More specifically, he said a lot of design work went into ensuring the façade of the building overlooking Bonnycastle Park— where 0.15 hectares of land will be turned into an off-leash dog area— met the city’s requirements
He calls it “annoying” that tenants looking outside a large window in the lobby and entertainment room will now see dogs running around.
Spletzer's concerns have resulted in delays to the dog park opening, according to Coun. Mike Pagtakhan, who chairs the committee on protection, community services and parks.
“The city was wanting to hear what the concerns were and to see if we could allay some of those concerns,” Pagtakhan said.
Last July, Mayor Brian Bowman— who campaigned on a promise to open an off-leash dog park downtown— announced that Bonnycastle Park had been picked as the future location of the off-leash area after an online survey where 1,800 people responded.
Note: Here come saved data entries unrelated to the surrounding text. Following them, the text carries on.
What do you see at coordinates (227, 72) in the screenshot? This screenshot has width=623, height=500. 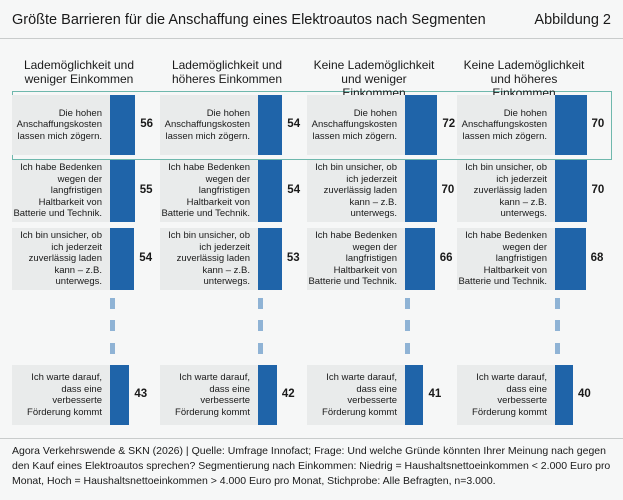 I see `panel-title: Lademöglichkeit und höheres Einkommen` at bounding box center [227, 72]. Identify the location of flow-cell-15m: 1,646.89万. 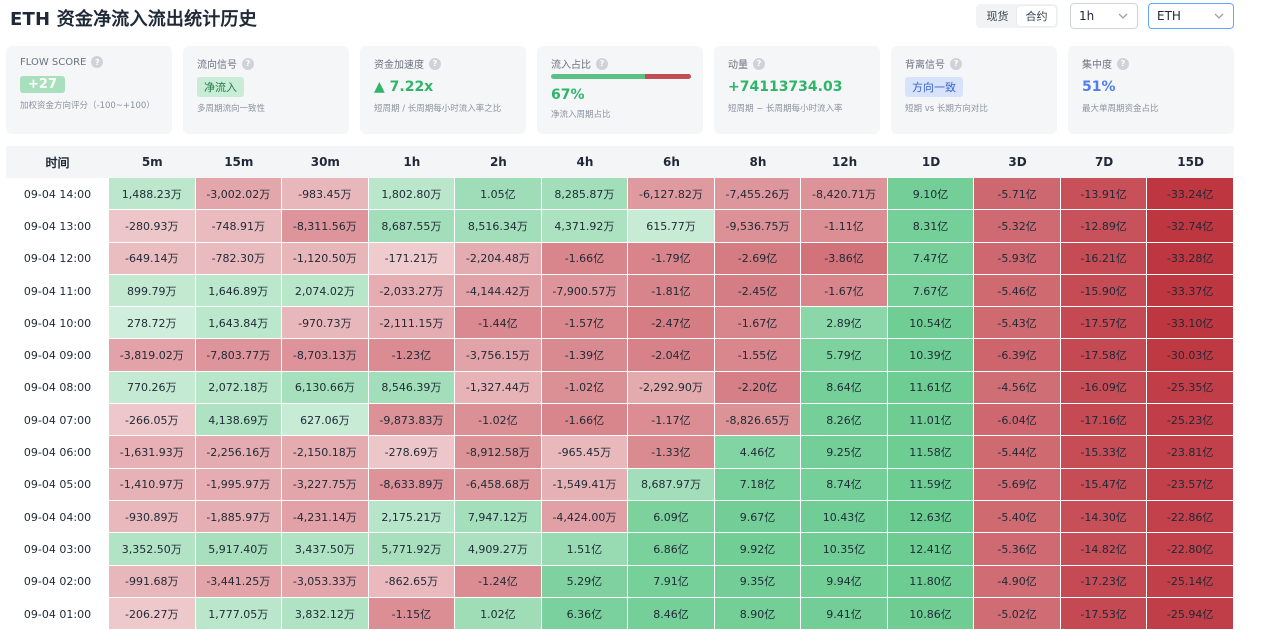
(239, 291).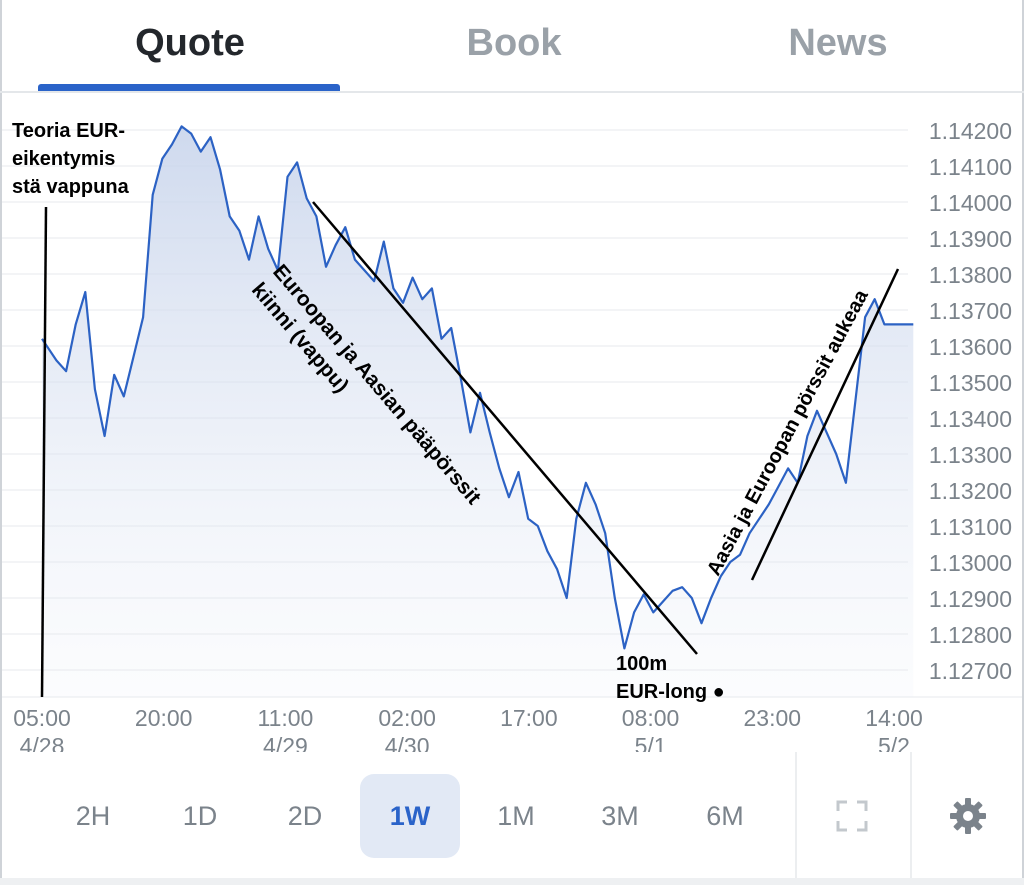 The height and width of the screenshot is (885, 1024). What do you see at coordinates (514, 43) in the screenshot?
I see `tab-book: Book` at bounding box center [514, 43]. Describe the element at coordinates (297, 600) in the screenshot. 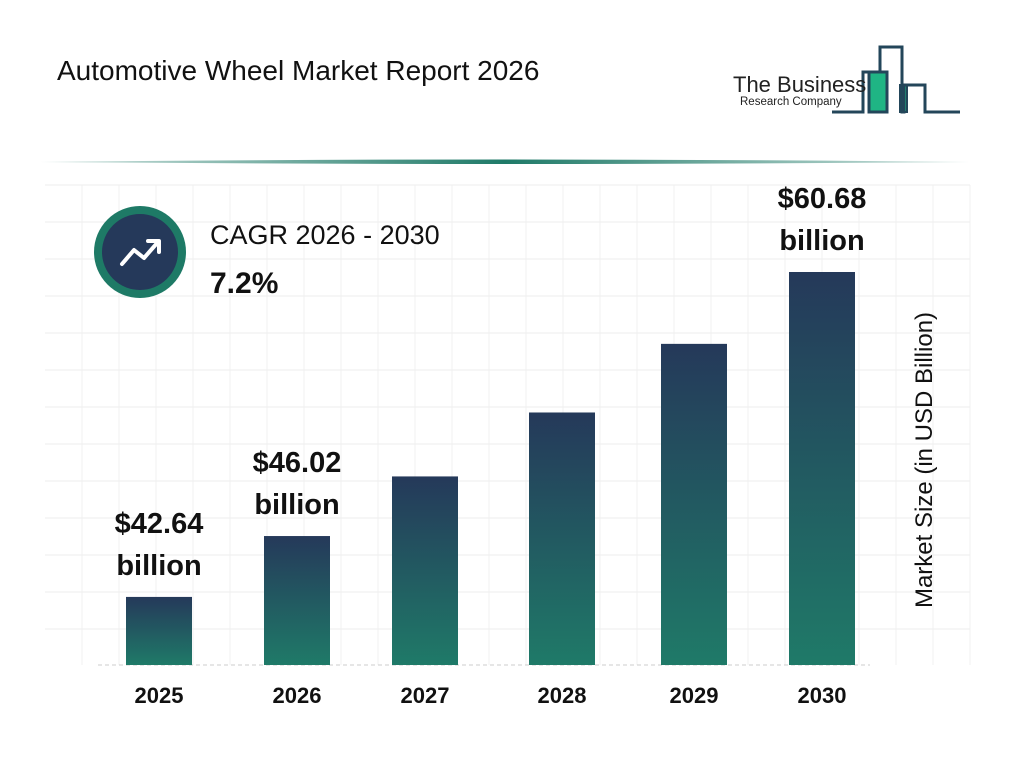

I see `bar-2026` at that location.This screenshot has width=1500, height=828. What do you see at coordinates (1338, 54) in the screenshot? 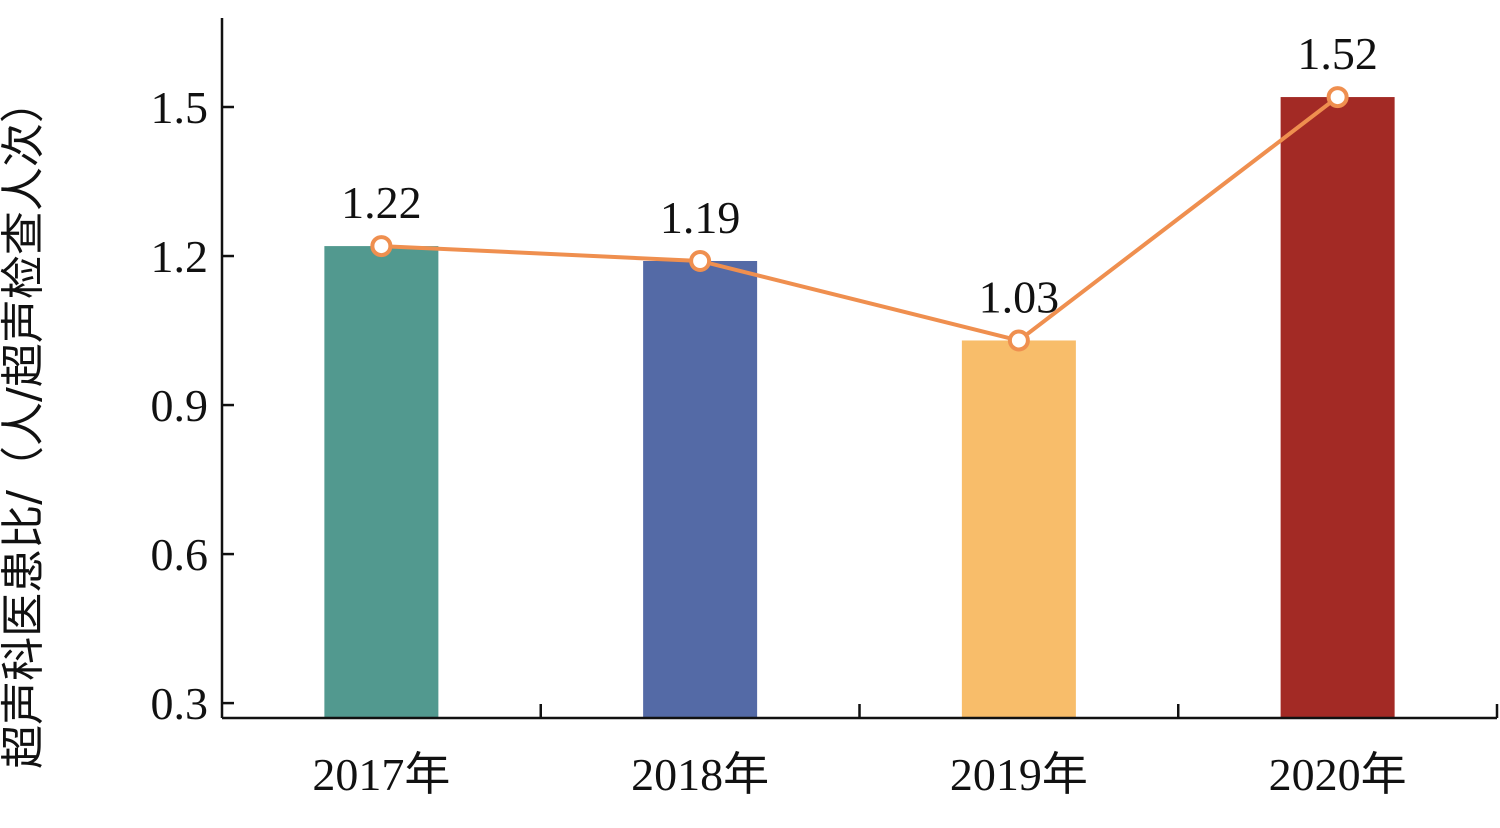
I see `data-label-3: 1.52` at bounding box center [1338, 54].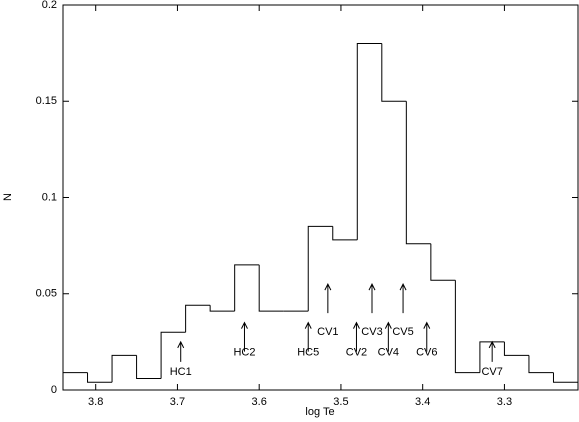 The width and height of the screenshot is (579, 422). Describe the element at coordinates (388, 353) in the screenshot. I see `annotation-label: CV4` at that location.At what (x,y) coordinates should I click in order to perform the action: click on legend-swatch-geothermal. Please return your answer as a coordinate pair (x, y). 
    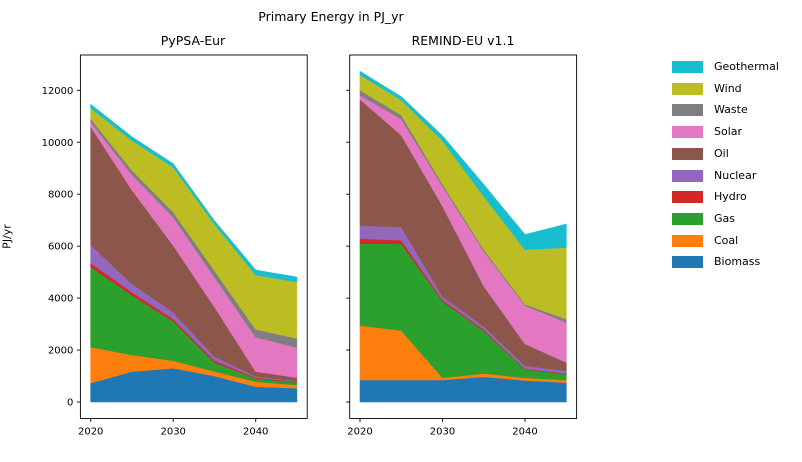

At the announcement, the city said construction on park amenities — like new fences, waste bins and lighting — was supposed to start at the end of the September or beginning of October and last up to four weeks.
Then last October, municipal communications manager David Driedger told Metro that after talking with different stakeholders, “it was determined that some design revisions had to be made and as a result we've run into some delays.”
Pagtakhan says Bonnycastle Park maintains the city’s preferred location for the downtown off-leash dog site.
He said the city's chief administrative officer, Doug McNeil, is still working to resolve the issue, but couldn't specifically say how.
The next step is for the city's urban design advisory committee to review the design of the park and recommend any changes, Pagtakhan said.
His goal is to now see the park open by late summer or early fall.
Spletzer, meanwhile, has little hope the city will make design changes that solve his concerns.
“There’s a lot of tenants that already said if the city puts up that dog park in here, we’re moving out,” he said, adding that since the apartment complex opened last month, there are 26 tenants in the building’s 234 spaces.
Despite an open house and online survey about where a downtown dog park should go, Spletzer--who also owns 90 Garry Street-- says the city didn’t properly consult with neighbours of the park, many of whom are seniors.
He also questions the suitability of the location since seven of the high-rise buildings in the area do not allow pets.
“Now I know, dogs need a place to run around. And I know the mayor has promised somewhere, but why choose the most attractive park and destroy it for a dog park?”
Some of his concerns pre-date the dog park plan, and involve an overall frustration with the city over what he characterizes as an uphill battle to get the high-rise built in the first place.
In 2008, the company got the go-ahead from the city to build a 15-storey apartment complex near Upper Fort Garry, but the project was met with public backlash over concerns the site’s history would be destroyed.
Spletzer says they eventually agreed to a deal involving former mayor Sam Katz to purchase land in the Broadway-Assiniboine area and build the high-rise there instead.
He says issues arose after discovering Manitoba Hydro lines buried underneath the land which equalled a costly removal and more delays.
“Now they’re putting a...dog park beside it.”